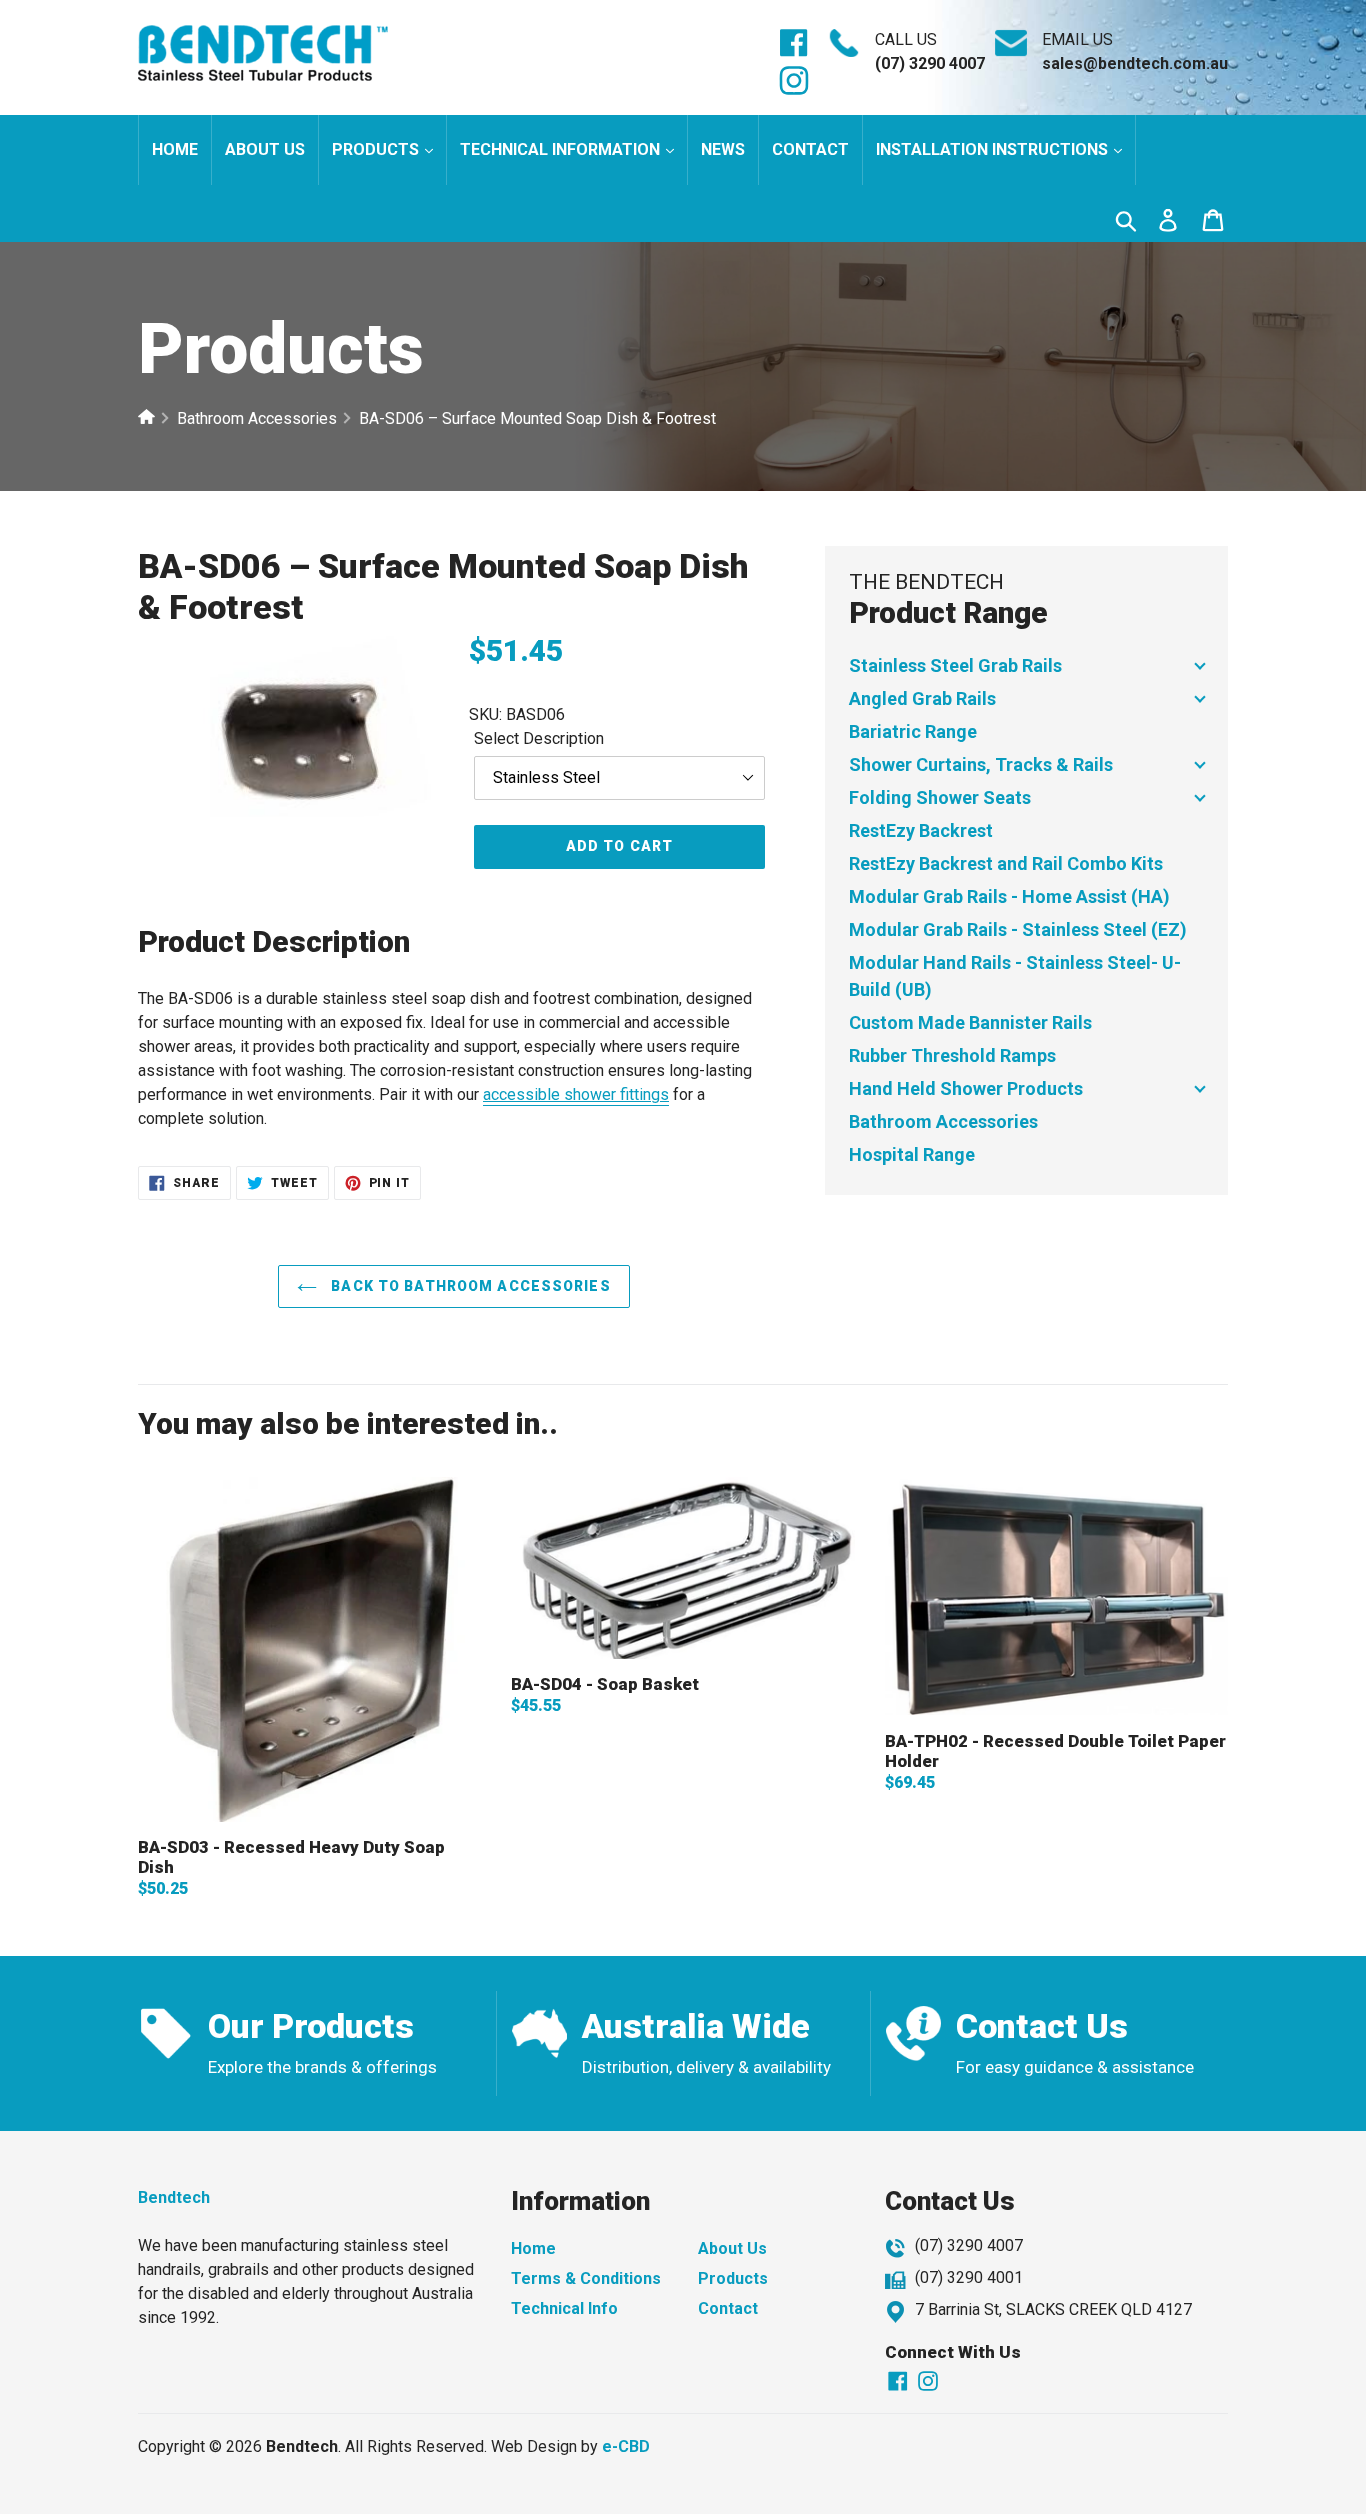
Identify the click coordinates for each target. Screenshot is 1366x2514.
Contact (810, 149)
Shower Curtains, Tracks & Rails (981, 764)
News (723, 149)
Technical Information (562, 149)
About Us (732, 2248)
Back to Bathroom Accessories (468, 1286)
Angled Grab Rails (922, 698)
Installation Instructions (994, 149)
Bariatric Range (913, 731)
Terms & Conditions (586, 2278)
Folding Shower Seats (940, 797)
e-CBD (626, 2446)
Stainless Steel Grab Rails (955, 665)
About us (265, 149)
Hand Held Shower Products (966, 1088)
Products (377, 149)
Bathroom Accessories (257, 418)
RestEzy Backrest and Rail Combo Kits (1006, 863)
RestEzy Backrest (921, 830)
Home (175, 149)
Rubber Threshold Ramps (952, 1055)
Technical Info (564, 2308)
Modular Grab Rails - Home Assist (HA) (1009, 896)
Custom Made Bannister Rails (970, 1022)
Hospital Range (912, 1154)
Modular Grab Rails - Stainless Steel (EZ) (1018, 929)
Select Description (539, 738)
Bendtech (174, 2197)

● ● ● ●

■ **Directions**: Whichever lines of the records above hold the word "Backrest" should all be copied out.

■ **Response to this task**:
RestEzy Backrest and Rail Combo Kits (1006, 863)
RestEzy Backrest (921, 830)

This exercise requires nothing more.